Some ideas start with a very clear goal. Others build quietly over time, piece by piece, until they eventually come together into something more defined.

The NS‑VOD is very much in the second category.

After building a number of amplifiers and spending a lot of time studying the schematics behind the classic designs, I’ve built up a fairly solid sense of what I like — and just as importantly, what I don’t. Alongside that, there’s always a running list of ideas at the back of my mind: what would happen if this was combined with that?

This amp grew out of exactly that kind of thinking.

Starting Point — The Vibroverb

After finishing my ’64 Vibroverb, I found myself coming back to it again and again. There’s something about that blackface Fender preamp — the clarity, the openness, the way it sits — that I find incredibly satisfying.
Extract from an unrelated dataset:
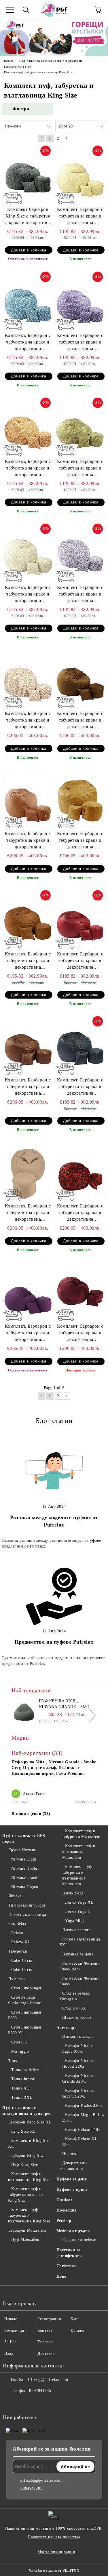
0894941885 (40, 2390)
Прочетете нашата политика (54, 2537)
But in practice, I tend not to rely on onboard effects. As much as I like the Vibroverb’s vibrato and reverb, I generally reach for external pedals instead. A good reverb pedal, and my own Univibe-inspired VibraC, cover that ground for me in a more flexible way.

So the first part of the idea was simple:

Take that Vibroverb-style foundation, strip it back to the essentials, and build something that’s clean, open, and properly pedal-friendly.

A Shift in Form

Most of the amps I build for myself are head units, usually with a bottom-mounted chassis in the Marshall style. When working on the Vibroverb, I really enjoyed the different construction approach — top-mounted chassis and the angled control panel.

That stayed with me.

At that point, the VOD was starting to take shape as:

  • A Fender-style preamp
  • In a Fender-style chassis format
  • Stripped back to a simpler, more focused platform

Then it paused.

New Influences

While this idea sat in the background, I moved on to other builds — notably the NS‑987 and the Overdrive Special recreation.

Those two amps added the missing pieces.

The NS‑987 reinforced just how effective a cascading gain stage can be — a clean foundation pushed into something more aggressive, but still controlled.

At the same time, working through the Overdrive Special gave me a much deeper appreciation of the Dumble overdrive topology — how it behaves, how it feels, and how it differs from the more familiar Marshall-style gain structures.

At that point, the next step in the VOD became obvious.

Rather than invent a new gain stage, use something already proven — and use it properly.

The Core Idea

So the concept evolved into a full signal path:

  • Blackface Fender-style preamp for clarity and headroom
  • Dumble-inspired overdrive stage for controlled, articulate gain
  • Marshall-style power section, running KT77 output valves

The KT77s are a personal preference that carried over from the NS‑987. They retain much of the familiar EL34 character, but with a little more headroom and control at the edge of breakup, which suits this kind of hybrid design.

On paper, it’s a combination of well-understood topologies — which made the schematic stage relatively straightforward.

From Schematic to Physical Design

Once the circuit was defined, I moved into layout in Illustrator, but quickly ran into a familiar problem:

You can’t finalise a layout until you know exactly what you’re building it into.

So the focus shifted into Fusion, working through a completely custom chassis design — this time incorporating the angled front panel.

It’s not an especially difficult problem in isolation, but it does require careful thinking. One thing I’ve learned the hard way is that it’s very easy to design something that works perfectly on paper but becomes awkward, or impossible, to physically assemble.

With a working chassis design in place, I could return to the layout, finalise component placement, and then loop that information back into Fusion to define all the necessary cut-outs and mounting points.

As with most of these things, that process wasn’t entirely smooth — a couple of holes were missed in the first pass, which only becomes obvious once metal exists — but that’s part of the process.

Current State

At the moment, the project is at an interesting point.

  • All electronic components have been selected and are ready
  • The chassis has been fabricated and assembled
  • The enclosure has been designed, including tolex and grill cloth choices
  • The power PCB is complete

What remains is the final turret board layout, after which the build can begin.

What Comes Next

Although the design is based on known and well-proven circuits, the real work begins when everything is powered up for the first time.

That’s where small decisions start to matter — how the amp feels under the fingers, how it responds dynamically, and whether it does what the idea suggested it should.

If something isn’t quite right, that’s where the process becomes more experimental again — adjusting values, listening carefully, and refining until it lands where it needs to.